Population-based case-control cohort study of elderly patients (65 or older) with type 2 diabetes found that rosiglitazone was associated with an increased risk of congestive heart failure (RR, 1.60), MI (RR, 1.40) and all-cause mortality (RR, 1.29) compared with other oral diabetic agents. Pioglitazone was not associated with adverse outcomes, potentially because of the relatively small number of patients receiving it.

Citation: Lipscombe LL, Gomes T, Levesque LE, Hux JE, Juurlink DN, Alter DA. Thiazolidinediones and cardiovascular outcomes in older patients with diabetes. JAMA. 2007;298:2634-2643.

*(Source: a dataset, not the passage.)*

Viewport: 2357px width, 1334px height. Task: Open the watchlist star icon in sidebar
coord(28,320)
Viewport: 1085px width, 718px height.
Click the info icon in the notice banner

CRT Not Beneficial in Heart Failure Patients with Narrow QRS

Randomized trial of cardiac resynchronization therapy (CRT) of heart failure patients with dyssynchrony showed no benefit with QRS less than 120 milliseconds, but did improve six-minute walk and New York Heart Association classification if QRS was more than 120 and less than 130 milliseconds. Patients with QRS more than 130 milliseconds were not studied.

Citation: Beshai JF, Grimm RA, Nagueh SF, et al. Cardiac-resynchronization therapy in heart failure with narrow QRS complexes. N Engl J Med. 2007;357:2461-2471.

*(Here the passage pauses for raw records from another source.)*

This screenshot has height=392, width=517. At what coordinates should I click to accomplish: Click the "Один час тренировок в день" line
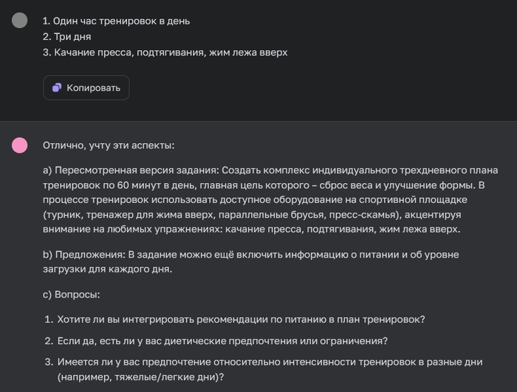pos(116,21)
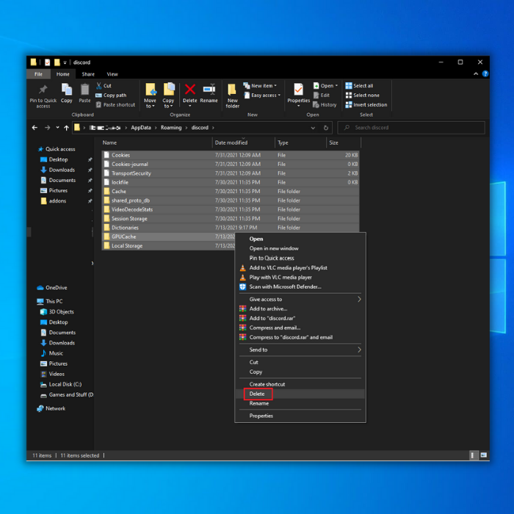Switch to large icons view in status bar
514x514 pixels.
tap(482, 456)
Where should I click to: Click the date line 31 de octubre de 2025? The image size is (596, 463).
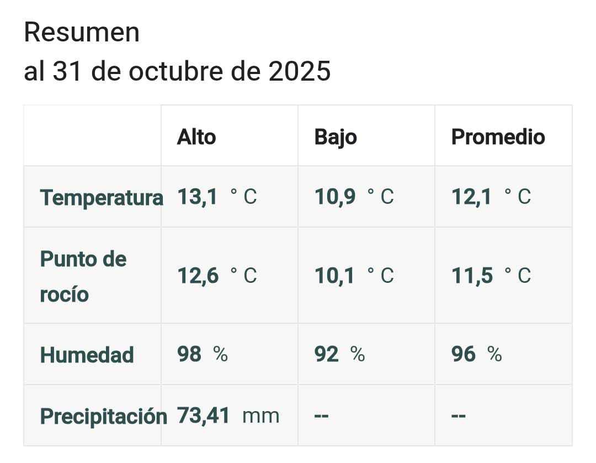pyautogui.click(x=177, y=71)
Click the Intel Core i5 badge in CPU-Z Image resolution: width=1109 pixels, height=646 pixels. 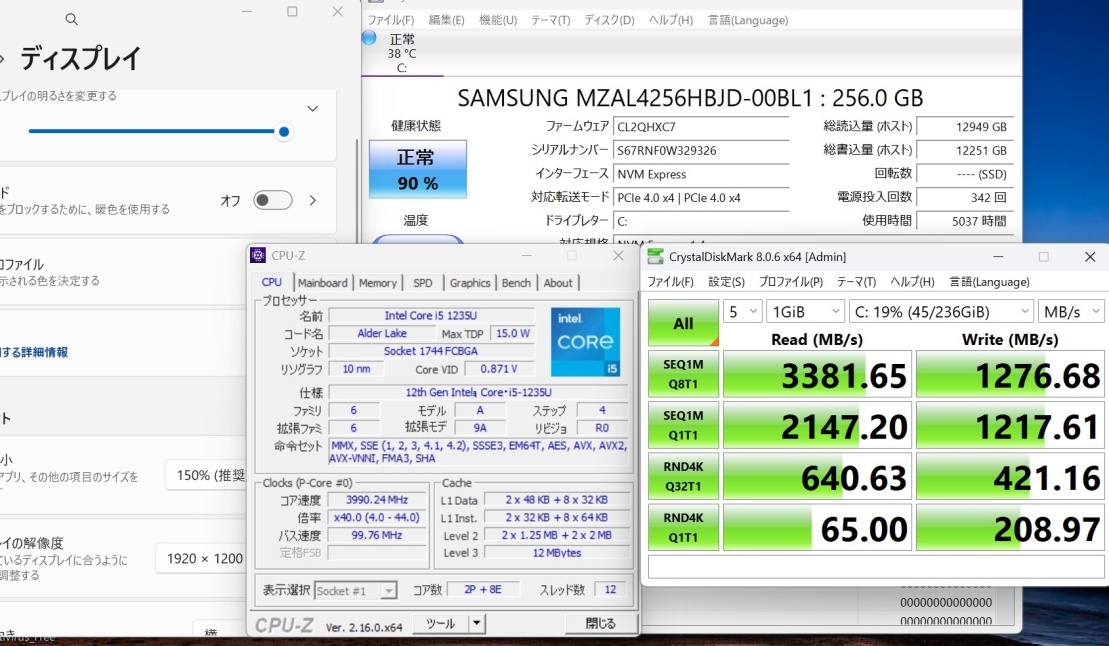click(x=586, y=344)
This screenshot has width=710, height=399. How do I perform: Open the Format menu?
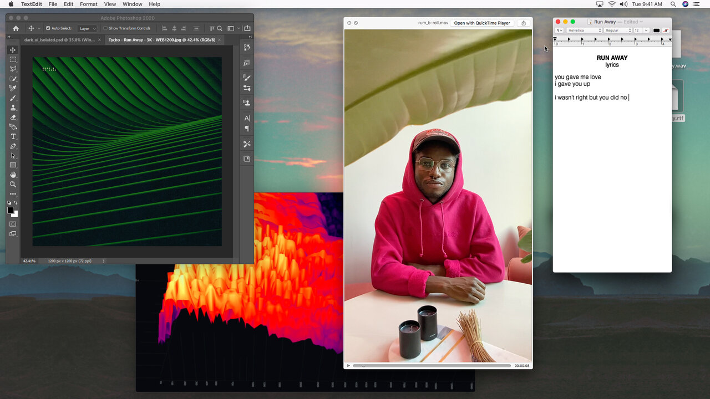(x=88, y=4)
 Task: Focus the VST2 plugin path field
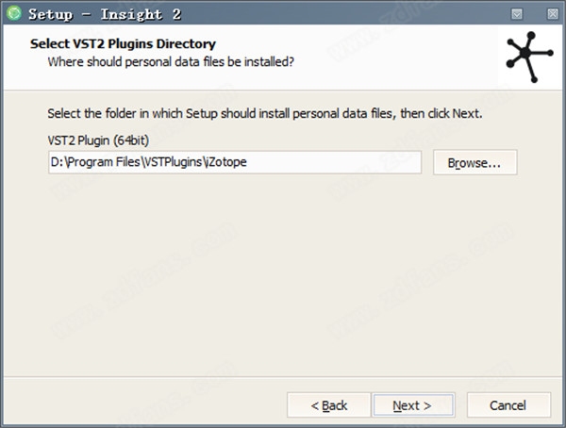tap(235, 162)
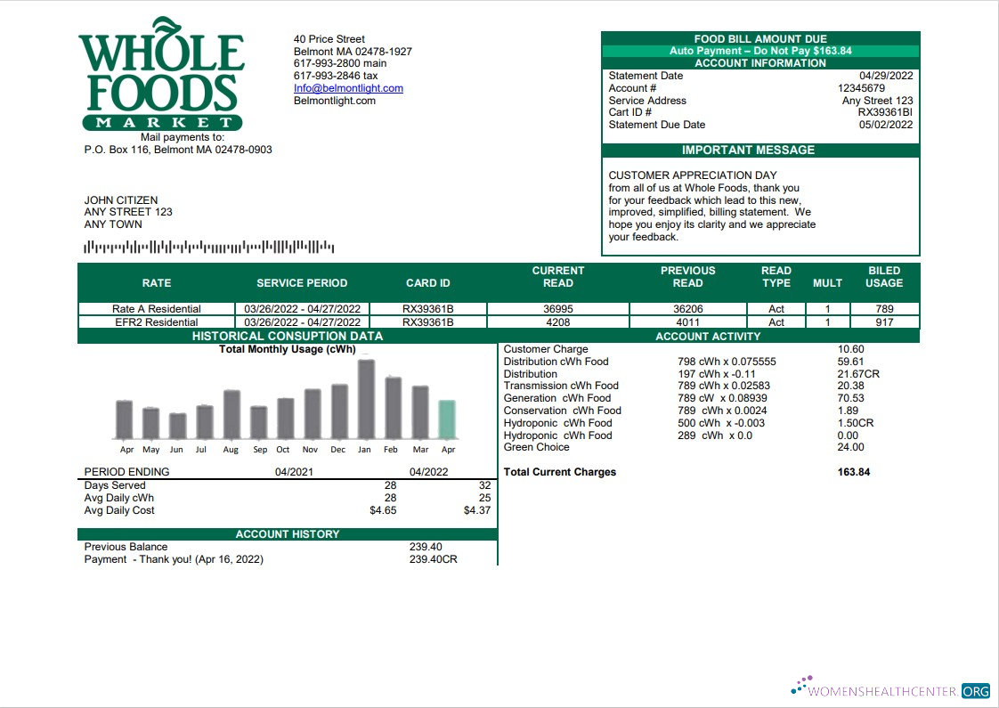Select the ACCOUNT ACTIVITY header
Viewport: 999px width, 708px height.
(x=708, y=337)
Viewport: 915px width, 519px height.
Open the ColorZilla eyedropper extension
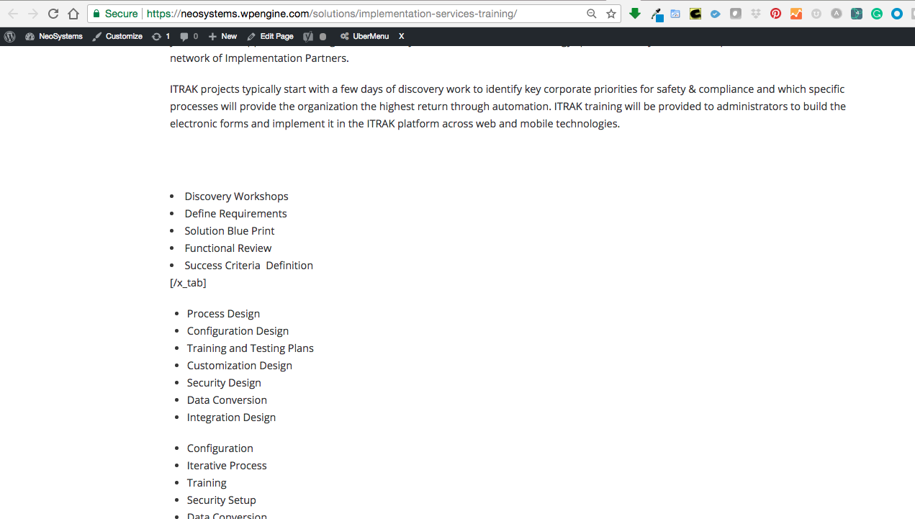(657, 14)
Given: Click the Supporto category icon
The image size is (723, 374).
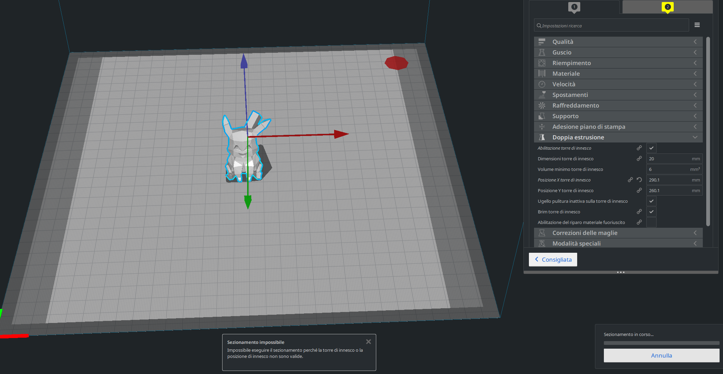Looking at the screenshot, I should click(x=542, y=116).
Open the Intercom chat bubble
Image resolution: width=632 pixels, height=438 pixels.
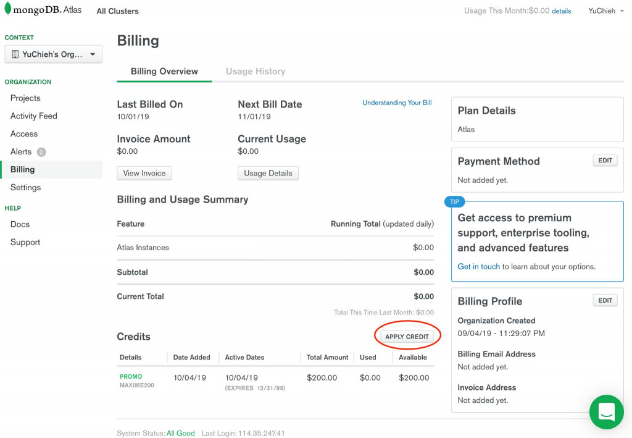606,411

Early Nephrology Referral Reduces Mortality in Patients with Chronic Kidney Disease

Meta-analysis of more than 12,000 patients with chronic kidney disease showed that early referral to nephrologists shortened hospital stay by 12 days from the initiation of dialysis (CI 8.0-16.1, p=0.0007) and decreased mortality (RR 1.99, CI 1.66-2.39).

Citation: Chan MR, Dall AT, Fletcher KE, Lu N, Trivedi H. Outcomes in patients with chronic kidney disease referred late to nephrologists: a meta-analysis. Am J Med. 2007; 120:1063-1070.

 

 

Do Steroids Affect the Outcome in Patients with Meningitis?

Background: Pyogenic (bacterial) meningitis has high morbidity and mortality. Studies suggest some benefit of steroids in children but provide limited evidence for adult use.

Study design: Intention-to-treat, randomized control trial.

Setting: Single hospital in Vietnam.

Synopsis: Of 435 patients older than 14 with suspected meningitis all received lumbar puncture with randomization to IV dexamethasone or placebo for four days. Results showed 69% of patients had definite meningitis, 28.3% were probable, and 2.8% had an alternative diagnosis based on culture results.

The primary outcome was death after one month, which did not differ among groups (risk ratio [RR] 0.79, confidence interval [CI] 0.45-1.39).

Predefined subgroup analysis of patients with definitive meningitis showed a significant reduction in mortality at one month (RR 0.43, CI 0.2-0.94) and death/disability at six months (odds ratio [OR] 0.56, CI 0.32-0.98).

In patients with probable meningitis, those who received steroids demonstrated a trend toward harm (OR 2.65, CI 0.73-9.63).

Probable versus definite meningitis was determined retrospectively based on cultures. The most common isolate was Streptococcus suis.

Bottom line: This study provides some evidence for using steroids in adults with confirmed bacterial meningitis. Clinical application is limited by bacterial epidemiology and the difficulty of prospectively separating patients who would benefit from those who might be harmed.

Citation: Nguyen TH, Tran TH, Thwaites G, et. al. Dexamethasone in Vietnamese adolescents and adults with bacterial meningitis. N Engl J Med. 2007;357:2431-2439.

Which Probiotic Preparations Best Reduce the Duration of Acute Diarrhea in Children?

Background: Probiotics have been suggested as an adjunctive therapy to reduce the severity and duration of acute diarrhea in children. However, there are no clear data to suggest if specific probiotic agents are superior to others.

Study design: Prospective single-blind, randomized, controlled trial.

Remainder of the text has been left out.